## Task goal
From the records below, copy every line that contains the word "accomplish".

Provided information section start

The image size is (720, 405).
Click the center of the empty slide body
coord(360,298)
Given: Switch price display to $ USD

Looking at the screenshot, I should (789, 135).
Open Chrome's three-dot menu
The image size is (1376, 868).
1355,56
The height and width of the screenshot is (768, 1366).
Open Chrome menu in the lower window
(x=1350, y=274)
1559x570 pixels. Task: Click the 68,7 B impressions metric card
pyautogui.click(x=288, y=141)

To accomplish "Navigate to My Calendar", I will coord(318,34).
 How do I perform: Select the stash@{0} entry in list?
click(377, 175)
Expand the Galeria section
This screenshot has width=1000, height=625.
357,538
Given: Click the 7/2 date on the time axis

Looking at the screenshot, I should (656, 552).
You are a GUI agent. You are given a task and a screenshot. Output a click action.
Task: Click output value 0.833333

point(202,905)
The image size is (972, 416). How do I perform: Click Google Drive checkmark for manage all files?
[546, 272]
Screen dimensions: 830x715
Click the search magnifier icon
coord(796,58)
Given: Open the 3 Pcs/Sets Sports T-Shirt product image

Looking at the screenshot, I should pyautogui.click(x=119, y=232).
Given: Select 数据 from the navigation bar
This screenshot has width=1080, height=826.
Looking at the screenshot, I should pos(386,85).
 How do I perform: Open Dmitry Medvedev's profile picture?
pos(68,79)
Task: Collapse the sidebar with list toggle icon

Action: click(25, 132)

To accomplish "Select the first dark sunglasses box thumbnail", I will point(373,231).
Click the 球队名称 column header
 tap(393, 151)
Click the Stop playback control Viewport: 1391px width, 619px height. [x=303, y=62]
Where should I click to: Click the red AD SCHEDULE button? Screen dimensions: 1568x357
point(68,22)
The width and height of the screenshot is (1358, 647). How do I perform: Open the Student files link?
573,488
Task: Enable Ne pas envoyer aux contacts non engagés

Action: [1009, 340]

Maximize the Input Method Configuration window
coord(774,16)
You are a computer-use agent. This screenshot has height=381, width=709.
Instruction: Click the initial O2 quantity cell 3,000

Provided information section end

## Problem solution
To accomplish "Navigate to My Calendar", I will coord(318,34).
To accomplish "Select the first dark sunglasses box thumbnail", I will point(373,231).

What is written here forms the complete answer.